**Records for the exercise**:
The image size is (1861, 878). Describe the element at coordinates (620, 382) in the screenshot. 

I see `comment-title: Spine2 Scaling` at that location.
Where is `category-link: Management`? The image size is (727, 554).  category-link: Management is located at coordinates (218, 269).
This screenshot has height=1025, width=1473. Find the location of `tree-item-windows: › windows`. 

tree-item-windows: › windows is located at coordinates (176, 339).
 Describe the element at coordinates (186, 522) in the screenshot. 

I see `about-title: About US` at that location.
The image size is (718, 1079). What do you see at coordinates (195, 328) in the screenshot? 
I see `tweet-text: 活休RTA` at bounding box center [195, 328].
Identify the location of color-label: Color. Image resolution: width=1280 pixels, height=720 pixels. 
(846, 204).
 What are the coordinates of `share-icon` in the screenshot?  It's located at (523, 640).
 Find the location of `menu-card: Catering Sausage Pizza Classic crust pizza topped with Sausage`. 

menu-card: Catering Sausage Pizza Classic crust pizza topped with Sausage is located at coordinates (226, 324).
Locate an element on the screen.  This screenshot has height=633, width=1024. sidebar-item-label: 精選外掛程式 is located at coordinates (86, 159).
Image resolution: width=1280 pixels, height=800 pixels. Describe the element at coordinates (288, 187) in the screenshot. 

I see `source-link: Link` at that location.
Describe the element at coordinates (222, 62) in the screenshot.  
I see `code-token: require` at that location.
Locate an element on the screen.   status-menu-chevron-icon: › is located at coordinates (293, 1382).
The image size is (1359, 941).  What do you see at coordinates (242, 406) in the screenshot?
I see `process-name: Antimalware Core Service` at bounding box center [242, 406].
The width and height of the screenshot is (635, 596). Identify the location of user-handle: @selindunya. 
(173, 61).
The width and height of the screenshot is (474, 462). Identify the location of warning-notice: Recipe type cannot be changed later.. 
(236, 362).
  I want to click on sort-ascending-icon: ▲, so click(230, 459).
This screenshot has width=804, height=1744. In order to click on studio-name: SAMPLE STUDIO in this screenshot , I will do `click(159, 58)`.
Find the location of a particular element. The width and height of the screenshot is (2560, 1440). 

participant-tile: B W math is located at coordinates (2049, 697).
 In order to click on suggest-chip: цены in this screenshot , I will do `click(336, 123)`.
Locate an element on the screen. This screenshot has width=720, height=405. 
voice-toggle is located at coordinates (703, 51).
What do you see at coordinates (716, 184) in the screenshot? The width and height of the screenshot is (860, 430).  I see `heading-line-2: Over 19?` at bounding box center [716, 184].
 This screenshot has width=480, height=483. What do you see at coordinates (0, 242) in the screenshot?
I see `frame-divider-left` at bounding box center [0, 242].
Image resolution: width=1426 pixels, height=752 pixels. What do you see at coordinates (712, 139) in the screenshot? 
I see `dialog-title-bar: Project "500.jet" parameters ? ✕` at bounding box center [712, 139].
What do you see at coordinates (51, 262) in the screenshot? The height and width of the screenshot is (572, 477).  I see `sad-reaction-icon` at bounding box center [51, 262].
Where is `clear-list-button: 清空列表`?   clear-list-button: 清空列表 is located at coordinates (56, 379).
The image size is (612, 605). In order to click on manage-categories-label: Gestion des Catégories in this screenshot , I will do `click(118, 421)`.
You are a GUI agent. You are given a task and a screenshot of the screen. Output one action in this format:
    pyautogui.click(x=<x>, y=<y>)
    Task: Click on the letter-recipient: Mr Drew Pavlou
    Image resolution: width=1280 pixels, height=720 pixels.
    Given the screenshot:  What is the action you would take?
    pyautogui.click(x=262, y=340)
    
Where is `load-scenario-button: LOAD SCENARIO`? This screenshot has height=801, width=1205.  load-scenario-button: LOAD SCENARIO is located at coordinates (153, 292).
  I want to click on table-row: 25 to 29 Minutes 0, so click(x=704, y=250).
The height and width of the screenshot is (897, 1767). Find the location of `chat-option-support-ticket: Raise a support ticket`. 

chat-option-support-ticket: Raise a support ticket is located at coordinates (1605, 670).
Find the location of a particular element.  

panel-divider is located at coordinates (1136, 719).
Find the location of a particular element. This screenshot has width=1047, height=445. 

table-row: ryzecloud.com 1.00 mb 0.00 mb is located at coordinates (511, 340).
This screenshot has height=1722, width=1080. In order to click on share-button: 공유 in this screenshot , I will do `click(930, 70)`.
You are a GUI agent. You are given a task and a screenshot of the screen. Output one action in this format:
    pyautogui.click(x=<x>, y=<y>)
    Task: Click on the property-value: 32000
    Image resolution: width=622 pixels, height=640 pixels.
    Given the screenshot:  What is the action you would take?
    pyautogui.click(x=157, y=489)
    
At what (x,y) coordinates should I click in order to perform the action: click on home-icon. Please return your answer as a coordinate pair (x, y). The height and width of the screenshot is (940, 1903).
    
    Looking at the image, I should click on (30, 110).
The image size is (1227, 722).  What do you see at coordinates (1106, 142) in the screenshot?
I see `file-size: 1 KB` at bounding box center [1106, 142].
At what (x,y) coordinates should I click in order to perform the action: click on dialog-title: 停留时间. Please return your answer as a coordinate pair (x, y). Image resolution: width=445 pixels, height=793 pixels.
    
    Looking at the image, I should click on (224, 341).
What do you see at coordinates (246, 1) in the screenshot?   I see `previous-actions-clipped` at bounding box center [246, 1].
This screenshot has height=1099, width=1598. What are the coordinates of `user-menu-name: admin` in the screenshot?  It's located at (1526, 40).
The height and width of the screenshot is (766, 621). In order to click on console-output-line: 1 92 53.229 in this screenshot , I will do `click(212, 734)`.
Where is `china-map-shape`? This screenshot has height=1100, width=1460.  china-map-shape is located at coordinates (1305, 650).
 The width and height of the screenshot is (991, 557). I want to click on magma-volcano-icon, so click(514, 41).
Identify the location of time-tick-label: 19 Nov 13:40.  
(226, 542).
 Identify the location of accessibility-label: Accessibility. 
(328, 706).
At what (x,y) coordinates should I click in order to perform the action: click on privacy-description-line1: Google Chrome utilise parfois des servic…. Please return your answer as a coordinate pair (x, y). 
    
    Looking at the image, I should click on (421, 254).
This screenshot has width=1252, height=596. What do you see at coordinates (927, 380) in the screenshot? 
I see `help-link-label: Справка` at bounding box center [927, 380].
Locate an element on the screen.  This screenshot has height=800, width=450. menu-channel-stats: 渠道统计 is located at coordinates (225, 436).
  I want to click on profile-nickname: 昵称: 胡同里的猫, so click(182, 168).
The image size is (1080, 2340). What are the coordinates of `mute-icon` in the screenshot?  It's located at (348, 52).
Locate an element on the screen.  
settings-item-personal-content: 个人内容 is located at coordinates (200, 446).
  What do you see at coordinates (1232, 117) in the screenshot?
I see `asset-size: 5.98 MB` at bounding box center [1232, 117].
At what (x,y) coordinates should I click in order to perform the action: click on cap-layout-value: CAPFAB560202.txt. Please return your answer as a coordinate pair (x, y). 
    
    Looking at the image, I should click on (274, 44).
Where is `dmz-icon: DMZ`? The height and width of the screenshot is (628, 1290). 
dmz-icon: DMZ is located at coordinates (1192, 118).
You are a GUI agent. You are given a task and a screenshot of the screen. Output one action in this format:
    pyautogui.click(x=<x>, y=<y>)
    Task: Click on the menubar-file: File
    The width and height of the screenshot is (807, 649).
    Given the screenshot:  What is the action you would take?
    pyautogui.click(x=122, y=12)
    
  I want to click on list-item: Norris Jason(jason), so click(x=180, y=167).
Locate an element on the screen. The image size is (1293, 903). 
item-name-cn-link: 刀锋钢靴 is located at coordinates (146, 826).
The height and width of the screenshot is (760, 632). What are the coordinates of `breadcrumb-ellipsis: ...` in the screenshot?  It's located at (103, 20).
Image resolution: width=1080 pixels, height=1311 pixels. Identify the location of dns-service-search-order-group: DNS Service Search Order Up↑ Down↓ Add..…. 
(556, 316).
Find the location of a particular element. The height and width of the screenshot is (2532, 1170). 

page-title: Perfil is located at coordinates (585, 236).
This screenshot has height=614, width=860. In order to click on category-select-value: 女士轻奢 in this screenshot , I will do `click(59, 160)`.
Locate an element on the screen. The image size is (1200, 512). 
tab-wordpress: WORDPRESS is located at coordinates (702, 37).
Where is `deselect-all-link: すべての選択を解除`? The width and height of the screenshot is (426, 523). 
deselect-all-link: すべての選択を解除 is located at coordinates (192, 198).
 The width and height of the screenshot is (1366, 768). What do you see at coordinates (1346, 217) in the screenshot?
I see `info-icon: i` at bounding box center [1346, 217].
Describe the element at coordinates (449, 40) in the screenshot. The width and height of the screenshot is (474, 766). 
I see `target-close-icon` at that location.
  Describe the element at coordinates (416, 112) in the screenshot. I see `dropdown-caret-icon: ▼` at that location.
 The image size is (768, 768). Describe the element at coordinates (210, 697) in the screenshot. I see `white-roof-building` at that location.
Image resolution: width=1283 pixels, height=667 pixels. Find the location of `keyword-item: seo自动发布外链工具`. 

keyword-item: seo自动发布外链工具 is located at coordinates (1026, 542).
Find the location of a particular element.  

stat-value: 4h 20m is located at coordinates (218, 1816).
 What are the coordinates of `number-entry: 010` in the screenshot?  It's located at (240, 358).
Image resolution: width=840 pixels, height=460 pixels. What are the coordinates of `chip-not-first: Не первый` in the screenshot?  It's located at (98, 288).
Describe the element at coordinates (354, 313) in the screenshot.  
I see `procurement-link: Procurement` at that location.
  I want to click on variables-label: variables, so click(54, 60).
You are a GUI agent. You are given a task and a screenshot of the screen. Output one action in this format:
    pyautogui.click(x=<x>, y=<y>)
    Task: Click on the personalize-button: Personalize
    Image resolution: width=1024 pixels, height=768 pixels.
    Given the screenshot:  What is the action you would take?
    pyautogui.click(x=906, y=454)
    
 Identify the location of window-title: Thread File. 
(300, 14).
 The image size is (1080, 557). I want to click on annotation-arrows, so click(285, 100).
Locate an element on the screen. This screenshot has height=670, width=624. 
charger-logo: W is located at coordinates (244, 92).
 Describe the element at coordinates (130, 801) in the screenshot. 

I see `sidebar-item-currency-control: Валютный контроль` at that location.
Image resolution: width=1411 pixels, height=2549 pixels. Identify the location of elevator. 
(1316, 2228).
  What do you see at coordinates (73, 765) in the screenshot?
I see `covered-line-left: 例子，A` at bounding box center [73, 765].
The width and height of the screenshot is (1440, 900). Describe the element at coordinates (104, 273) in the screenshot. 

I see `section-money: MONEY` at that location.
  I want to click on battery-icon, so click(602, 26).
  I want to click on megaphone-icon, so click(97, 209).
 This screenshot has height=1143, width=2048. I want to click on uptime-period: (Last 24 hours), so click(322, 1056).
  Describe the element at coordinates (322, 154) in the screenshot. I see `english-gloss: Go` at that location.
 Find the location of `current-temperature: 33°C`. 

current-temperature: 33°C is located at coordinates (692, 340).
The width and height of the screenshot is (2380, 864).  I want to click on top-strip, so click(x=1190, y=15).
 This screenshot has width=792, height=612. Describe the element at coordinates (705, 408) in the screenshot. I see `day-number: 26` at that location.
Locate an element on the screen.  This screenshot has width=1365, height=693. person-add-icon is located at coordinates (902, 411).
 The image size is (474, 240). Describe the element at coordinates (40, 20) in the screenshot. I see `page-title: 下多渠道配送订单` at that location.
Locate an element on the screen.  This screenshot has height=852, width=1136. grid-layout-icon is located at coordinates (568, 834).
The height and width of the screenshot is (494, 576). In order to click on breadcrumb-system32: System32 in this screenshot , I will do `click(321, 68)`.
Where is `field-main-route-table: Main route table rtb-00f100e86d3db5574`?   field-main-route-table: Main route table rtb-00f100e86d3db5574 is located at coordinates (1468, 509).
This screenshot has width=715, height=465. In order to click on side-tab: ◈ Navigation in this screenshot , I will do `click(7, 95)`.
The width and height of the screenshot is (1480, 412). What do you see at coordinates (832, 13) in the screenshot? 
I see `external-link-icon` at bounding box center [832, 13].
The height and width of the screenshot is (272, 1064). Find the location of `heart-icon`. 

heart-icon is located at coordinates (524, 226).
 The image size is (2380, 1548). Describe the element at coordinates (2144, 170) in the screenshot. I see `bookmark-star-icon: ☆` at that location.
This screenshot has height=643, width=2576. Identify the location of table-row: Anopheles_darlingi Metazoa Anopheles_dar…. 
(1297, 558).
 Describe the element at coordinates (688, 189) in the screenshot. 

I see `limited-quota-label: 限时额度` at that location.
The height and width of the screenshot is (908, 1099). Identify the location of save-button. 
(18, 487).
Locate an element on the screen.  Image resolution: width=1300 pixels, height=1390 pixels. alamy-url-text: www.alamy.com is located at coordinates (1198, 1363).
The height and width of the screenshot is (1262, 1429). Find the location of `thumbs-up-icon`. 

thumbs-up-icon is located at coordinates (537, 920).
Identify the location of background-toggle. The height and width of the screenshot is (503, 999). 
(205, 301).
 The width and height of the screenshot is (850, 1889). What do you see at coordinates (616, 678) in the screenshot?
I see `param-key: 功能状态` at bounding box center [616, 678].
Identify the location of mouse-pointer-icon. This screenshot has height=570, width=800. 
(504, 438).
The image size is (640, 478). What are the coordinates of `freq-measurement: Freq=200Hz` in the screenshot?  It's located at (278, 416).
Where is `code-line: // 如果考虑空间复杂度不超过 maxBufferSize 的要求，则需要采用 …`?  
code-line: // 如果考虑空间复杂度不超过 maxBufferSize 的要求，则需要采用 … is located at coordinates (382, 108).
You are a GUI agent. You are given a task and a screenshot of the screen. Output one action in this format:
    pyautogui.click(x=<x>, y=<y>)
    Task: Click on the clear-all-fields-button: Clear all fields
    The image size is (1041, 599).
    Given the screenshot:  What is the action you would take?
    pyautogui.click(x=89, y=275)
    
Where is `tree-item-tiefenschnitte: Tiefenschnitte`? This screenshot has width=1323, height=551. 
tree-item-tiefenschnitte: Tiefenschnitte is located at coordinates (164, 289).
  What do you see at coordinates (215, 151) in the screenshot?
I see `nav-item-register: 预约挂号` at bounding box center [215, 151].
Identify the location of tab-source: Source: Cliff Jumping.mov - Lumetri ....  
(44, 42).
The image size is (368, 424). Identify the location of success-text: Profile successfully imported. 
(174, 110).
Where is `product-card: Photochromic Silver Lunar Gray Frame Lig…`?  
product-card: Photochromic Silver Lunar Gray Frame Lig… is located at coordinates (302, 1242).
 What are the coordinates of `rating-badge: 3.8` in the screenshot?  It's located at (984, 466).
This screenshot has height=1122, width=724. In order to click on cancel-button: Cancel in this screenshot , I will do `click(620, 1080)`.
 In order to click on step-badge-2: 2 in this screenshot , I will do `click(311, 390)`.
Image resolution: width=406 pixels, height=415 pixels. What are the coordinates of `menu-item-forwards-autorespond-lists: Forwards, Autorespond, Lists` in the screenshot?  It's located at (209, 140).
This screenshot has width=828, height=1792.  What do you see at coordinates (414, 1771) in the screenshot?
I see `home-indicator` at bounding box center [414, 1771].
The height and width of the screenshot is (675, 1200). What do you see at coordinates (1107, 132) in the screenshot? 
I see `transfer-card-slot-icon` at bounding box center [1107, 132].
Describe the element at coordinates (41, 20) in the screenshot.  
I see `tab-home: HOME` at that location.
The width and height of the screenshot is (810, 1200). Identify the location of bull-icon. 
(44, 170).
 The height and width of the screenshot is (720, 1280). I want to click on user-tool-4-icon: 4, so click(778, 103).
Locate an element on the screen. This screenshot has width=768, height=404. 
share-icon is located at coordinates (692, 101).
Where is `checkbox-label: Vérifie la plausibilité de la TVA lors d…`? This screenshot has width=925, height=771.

**Instructions for the task**: Write out the material word for word, from the line containing "Identify the location of time-tick-label: 19" through the line containing "center [1232, 117].", including both of those lines.

**Output**:
Identify the location of time-tick-label: 19 Nov 13:40.  
(226, 542).
 Identify the location of accessibility-label: Accessibility. 
(328, 706).
At what (x,y) coordinates should I click in order to perform the action: click on privacy-description-line1: Google Chrome utilise parfois des servic…. Please return your answer as a coordinate pair (x, y). 
    
    Looking at the image, I should click on (421, 254).
This screenshot has width=1252, height=596. What do you see at coordinates (927, 380) in the screenshot? 
I see `help-link-label: Справка` at bounding box center [927, 380].
Locate an element on the screen.  This screenshot has height=800, width=450. menu-channel-stats: 渠道统计 is located at coordinates (225, 436).
  I want to click on profile-nickname: 昵称: 胡同里的猫, so click(182, 168).
The image size is (1080, 2340). What are the coordinates of `mute-icon` in the screenshot?  It's located at (348, 52).
Locate an element on the screen.  
settings-item-personal-content: 个人内容 is located at coordinates (200, 446).
  What do you see at coordinates (1232, 117) in the screenshot?
I see `asset-size: 5.98 MB` at bounding box center [1232, 117].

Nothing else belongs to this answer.